§ Exercise objective
Reproduce all records verbatim.

::: Data excerpts

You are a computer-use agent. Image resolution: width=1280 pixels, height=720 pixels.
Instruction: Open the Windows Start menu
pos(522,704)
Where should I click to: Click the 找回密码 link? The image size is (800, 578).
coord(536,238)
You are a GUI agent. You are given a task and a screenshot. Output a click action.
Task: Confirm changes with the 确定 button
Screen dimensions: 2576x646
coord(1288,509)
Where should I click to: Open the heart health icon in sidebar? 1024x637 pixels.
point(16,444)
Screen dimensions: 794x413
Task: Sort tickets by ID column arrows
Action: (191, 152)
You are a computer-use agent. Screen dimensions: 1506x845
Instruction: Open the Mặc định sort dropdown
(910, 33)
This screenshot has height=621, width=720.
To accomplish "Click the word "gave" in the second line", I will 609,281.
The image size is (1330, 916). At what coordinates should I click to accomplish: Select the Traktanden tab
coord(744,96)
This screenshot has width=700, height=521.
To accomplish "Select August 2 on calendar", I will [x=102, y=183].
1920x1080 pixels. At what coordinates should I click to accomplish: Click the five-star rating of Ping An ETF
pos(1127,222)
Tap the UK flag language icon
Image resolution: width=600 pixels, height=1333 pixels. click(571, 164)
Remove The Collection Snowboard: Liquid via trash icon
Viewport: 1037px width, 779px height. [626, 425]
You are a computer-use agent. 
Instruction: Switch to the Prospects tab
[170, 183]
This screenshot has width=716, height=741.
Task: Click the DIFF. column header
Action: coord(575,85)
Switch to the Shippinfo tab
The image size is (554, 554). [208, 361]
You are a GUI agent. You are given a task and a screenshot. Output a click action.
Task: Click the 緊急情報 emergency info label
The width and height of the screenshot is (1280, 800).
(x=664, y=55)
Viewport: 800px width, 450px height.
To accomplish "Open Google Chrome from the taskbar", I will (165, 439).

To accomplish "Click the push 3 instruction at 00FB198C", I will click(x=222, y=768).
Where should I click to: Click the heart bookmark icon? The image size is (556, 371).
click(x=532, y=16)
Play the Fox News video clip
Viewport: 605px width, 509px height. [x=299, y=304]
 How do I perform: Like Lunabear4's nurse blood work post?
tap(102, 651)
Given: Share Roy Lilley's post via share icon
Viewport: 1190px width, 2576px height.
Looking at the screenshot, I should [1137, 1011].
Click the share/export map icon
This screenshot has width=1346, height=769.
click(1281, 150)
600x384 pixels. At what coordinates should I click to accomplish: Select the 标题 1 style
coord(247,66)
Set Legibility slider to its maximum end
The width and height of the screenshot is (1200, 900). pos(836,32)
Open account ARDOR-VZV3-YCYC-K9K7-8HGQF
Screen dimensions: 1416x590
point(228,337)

::::::

§ Task output
You are a computer-use agent. Image resolution: width=1280 pixels, height=720 pixels.
Instruction: Open the Windows Start menu
pos(522,704)
Where should I click to: Click the 找回密码 link? The image size is (800, 578).
coord(536,238)
You are a GUI agent. You are given a task and a screenshot. Output a click action.
Task: Confirm changes with the 确定 button
Screen dimensions: 2576x646
coord(1288,509)
Where should I click to: Open the heart health icon in sidebar? 1024x637 pixels.
point(16,444)
Screen dimensions: 794x413
Task: Sort tickets by ID column arrows
Action: (191, 152)
You are a computer-use agent. Screen dimensions: 1506x845
Instruction: Open the Mặc định sort dropdown
(910, 33)
This screenshot has height=621, width=720.
To accomplish "Click the word "gave" in the second line", I will 609,281.
The image size is (1330, 916). At what coordinates should I click to accomplish: Select the Traktanden tab
coord(744,96)
This screenshot has width=700, height=521.
To accomplish "Select August 2 on calendar", I will [x=102, y=183].
1920x1080 pixels. At what coordinates should I click to accomplish: Click the five-star rating of Ping An ETF
pos(1127,222)
Tap the UK flag language icon
Image resolution: width=600 pixels, height=1333 pixels. click(571, 164)
Remove The Collection Snowboard: Liquid via trash icon
Viewport: 1037px width, 779px height. [626, 425]
You are a computer-use agent. 
Instruction: Switch to the Prospects tab
[170, 183]
This screenshot has width=716, height=741.
Task: Click the DIFF. column header
Action: coord(575,85)
Switch to the Shippinfo tab
The image size is (554, 554). [208, 361]
You are a GUI agent. You are given a task and a screenshot. Output a click action.
Task: Click the 緊急情報 emergency info label
The width and height of the screenshot is (1280, 800).
(x=664, y=55)
Viewport: 800px width, 450px height.
To accomplish "Open Google Chrome from the taskbar", I will (165, 439).

To accomplish "Click the push 3 instruction at 00FB198C", I will click(x=222, y=768).
Where should I click to: Click the heart bookmark icon? The image size is (556, 371).
click(x=532, y=16)
Play the Fox News video clip
Viewport: 605px width, 509px height. [x=299, y=304]
 How do I perform: Like Lunabear4's nurse blood work post?
tap(102, 651)
Given: Share Roy Lilley's post via share icon
Viewport: 1190px width, 2576px height.
Looking at the screenshot, I should [1137, 1011].
Click the share/export map icon
This screenshot has width=1346, height=769.
click(1281, 150)
600x384 pixels. At what coordinates should I click to accomplish: Select the 标题 1 style
coord(247,66)
Set Legibility slider to its maximum end
The width and height of the screenshot is (1200, 900). pos(836,32)
Open account ARDOR-VZV3-YCYC-K9K7-8HGQF
Screen dimensions: 1416x590
point(228,337)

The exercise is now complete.